A small cast of characters hitching a ride to Coruscant, where Padmé and her court will attend the Inauguration of Chancellor-Elect Palpatine, has joined the group. Master Windu and Obi-Wan have an event to attend, as well – the Convocation of the Jedi, which occurs only every half-century.

I hope that you all enjoy this rahter long bit. J

~

Some Other Future's Past

Chapter 10

~

Obi-Wan, datapad in hand, settled into the soft cushions of the couch. The subtle vibration of the engines was soothing, as were the rich blues and soft peach colors of the main lounge.

The royal cruiser – recently refitted at the Corellian Drive Yards – was en route to Coruscant, bringing Queen Amidala and entourage to the inauguration festivities heralding Mero Palpatine's assumption of the chancellor's office. The Queen, her handmaidens, four pages, and a dozen guards made a boisterous bunch in the lounge. That was without the presence of their other guests - the Corellian ambassador to Naboo, Garm Bel Iblis, his aide, as well as five Jedi Knights with three padawans between them, and Master Windu.

Well, the boisterous crowd was less two.

Padmé had begged off, pleading hours of work and correspondence to be completed before the next jump point. Ships of different masses and engine ratings used different paths into or out of the Core and Inner Rim. At each coordinate, there was a navigation beacon, a remote traffic log, and a communications node, with traffic control stations at the busier points. Padmé wanted to batch-send a load of traffic via regular channels and some encoded diplomatic communiqués over the secured links.

Anakin was so deeply asleep that a marching band could parade by and his young padawan would not stir. The boy had passed his citizenship exams and two days before departure and has spent the next day flying from bureau to department getting his documents in order. Packing and helping pages Cimmiré, Merol, and Kadran get ready to leave had taken most of the night. By the time Anakin made the landing field, he looked about to fall over, and was actually asleep even before then repulsors came on line and boosted them out of Naboo's gravity.

The reason for the boisterous behavior was a rousing game that pitted one's intellectual flexibility against that of one's fellows. Puzzles, riddles and logic games that little Cimmiré passed tripped the oldest members, while the players coached less experienced members through unfamiliar concepts. Couches that formed a three-quarters circle surrounded a table piled with snacks, and most of the passengers sat or lay among the cushions, though a couple sprawled on the floor.

"So how do you get the bantha into closet?"

"You have take the buffalump out first!"

Sometimes children were the most logical of creatures.

One of the Jedi detached herself from the group and came to sit by Obi-Wan. Copper-skinned Jana Khurchan was a Jedi Obi-Wan's age, the youngest of the dozen various Jedi who had appeared on Naboo over the past month. It seemed as if Mace Windu's presence had been some sort of signal.

Amidala accepted their presence, and welcomed them. The people of Naboo had at first simply gritted their teeth and followed their monarch's lead; the behavior of the Council had engendered hard feelings in the charitable and hospitable folk.

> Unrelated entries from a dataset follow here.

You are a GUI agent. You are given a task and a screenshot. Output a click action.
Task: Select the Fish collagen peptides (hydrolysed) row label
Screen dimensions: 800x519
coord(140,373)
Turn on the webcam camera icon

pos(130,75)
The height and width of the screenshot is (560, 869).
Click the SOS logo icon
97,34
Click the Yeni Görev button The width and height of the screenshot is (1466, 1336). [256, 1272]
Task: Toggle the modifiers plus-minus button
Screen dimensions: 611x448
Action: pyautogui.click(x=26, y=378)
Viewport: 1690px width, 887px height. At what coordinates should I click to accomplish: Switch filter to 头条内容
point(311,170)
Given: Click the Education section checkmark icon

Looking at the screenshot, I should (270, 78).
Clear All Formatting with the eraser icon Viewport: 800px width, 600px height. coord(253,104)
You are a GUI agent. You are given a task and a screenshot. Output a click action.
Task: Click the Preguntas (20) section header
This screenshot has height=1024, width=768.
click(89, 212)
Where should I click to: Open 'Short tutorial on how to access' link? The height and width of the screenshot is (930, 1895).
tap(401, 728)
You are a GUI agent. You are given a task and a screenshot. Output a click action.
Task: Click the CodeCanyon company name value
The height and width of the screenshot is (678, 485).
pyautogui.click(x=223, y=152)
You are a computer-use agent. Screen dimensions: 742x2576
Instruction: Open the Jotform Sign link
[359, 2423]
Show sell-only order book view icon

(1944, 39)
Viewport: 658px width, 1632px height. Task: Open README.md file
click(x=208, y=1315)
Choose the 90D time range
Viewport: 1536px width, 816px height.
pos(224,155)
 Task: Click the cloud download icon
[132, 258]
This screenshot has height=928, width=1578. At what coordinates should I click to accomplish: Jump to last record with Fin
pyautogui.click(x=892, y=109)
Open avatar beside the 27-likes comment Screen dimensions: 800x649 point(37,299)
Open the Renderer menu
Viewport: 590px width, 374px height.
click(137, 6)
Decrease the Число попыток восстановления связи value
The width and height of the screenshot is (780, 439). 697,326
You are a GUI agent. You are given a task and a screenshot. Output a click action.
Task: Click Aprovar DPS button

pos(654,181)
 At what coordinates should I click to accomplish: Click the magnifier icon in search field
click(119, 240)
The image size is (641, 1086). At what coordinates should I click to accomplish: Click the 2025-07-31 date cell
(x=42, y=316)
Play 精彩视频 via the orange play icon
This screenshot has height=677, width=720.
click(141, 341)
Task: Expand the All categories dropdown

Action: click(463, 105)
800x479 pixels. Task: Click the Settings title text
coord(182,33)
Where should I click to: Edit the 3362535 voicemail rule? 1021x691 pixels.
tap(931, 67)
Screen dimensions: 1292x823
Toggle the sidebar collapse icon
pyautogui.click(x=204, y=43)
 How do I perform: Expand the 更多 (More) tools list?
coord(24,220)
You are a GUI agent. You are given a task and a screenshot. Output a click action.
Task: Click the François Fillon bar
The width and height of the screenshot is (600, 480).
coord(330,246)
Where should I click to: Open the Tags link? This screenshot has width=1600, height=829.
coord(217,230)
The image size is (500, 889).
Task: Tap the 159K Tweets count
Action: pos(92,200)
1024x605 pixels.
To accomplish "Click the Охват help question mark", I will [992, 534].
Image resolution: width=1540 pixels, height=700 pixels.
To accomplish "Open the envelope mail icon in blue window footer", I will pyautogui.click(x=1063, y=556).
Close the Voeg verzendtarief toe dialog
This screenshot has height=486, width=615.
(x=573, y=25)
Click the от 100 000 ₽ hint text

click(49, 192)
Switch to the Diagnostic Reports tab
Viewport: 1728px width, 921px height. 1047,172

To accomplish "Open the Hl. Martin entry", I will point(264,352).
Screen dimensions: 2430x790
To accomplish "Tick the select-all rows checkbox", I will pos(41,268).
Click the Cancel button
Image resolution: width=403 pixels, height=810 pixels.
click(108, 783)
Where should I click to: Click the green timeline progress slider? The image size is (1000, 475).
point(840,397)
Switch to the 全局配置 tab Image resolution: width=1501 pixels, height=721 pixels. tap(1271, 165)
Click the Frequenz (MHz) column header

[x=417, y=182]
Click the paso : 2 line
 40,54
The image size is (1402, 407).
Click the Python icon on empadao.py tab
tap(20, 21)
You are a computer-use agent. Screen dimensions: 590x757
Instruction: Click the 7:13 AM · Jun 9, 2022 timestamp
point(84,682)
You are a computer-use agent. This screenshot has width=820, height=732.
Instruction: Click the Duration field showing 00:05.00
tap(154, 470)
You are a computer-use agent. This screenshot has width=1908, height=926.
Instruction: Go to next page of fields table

Following them came Jedi that Obi-Wan knew only by name, not Temple Jedi, or those attached to the diplomatic corps, but those who took their missions in the far reaches of Republic space and sometimes beyond it. They came in by dribbles over the next three weeks, the last of them arriving just in time to hitch rides to the Convocation.

They seemed fascinated by the Naboo, especially the pages and handmaidens, but none escaped having a Jedi close at hand. Anakin and Padmé seemed to interest them in particular, and Obi-Wan almost as much.

Jana sank into the cushions, her tall lean frame nearly disappearing between a pair of large pillows. Her tight-curled black hair stood out in a fuzzy aureole about her head and her robes were usually as disheveled as Obi-Wan's.

"I hadn't really thought about it," she said, waving her hand at the assemblage. "But now that I've spent some time with the Naboo, it makes sense."

"What does?" Obi-Wan asked.

"Why there are no Jedi from Naboo."

"Not one?" Obi-Wan was surprised. The Naboo ought to be prime candidates. He had met a great many who seemed to have potential and had been mystified as to why he had never met one Nubian Jedi.

"Self-determination. That's the key. The Naboo believe in the sovereign right of a life form to determine its own life path. They will guide, but never they would never permit a child to making uninformed life decisions." The lanky Jedi nodded at Cimiré, Sabé and Kadran. "Those three for example. They shine the brightest in the group aside from your padawans. By the time the Naboo would allow us to have the children, our own traditions deny them training."

Obi-Wan considered her statements. "It sounds like you are advocating taking more apprentices like Padmé and Anakin."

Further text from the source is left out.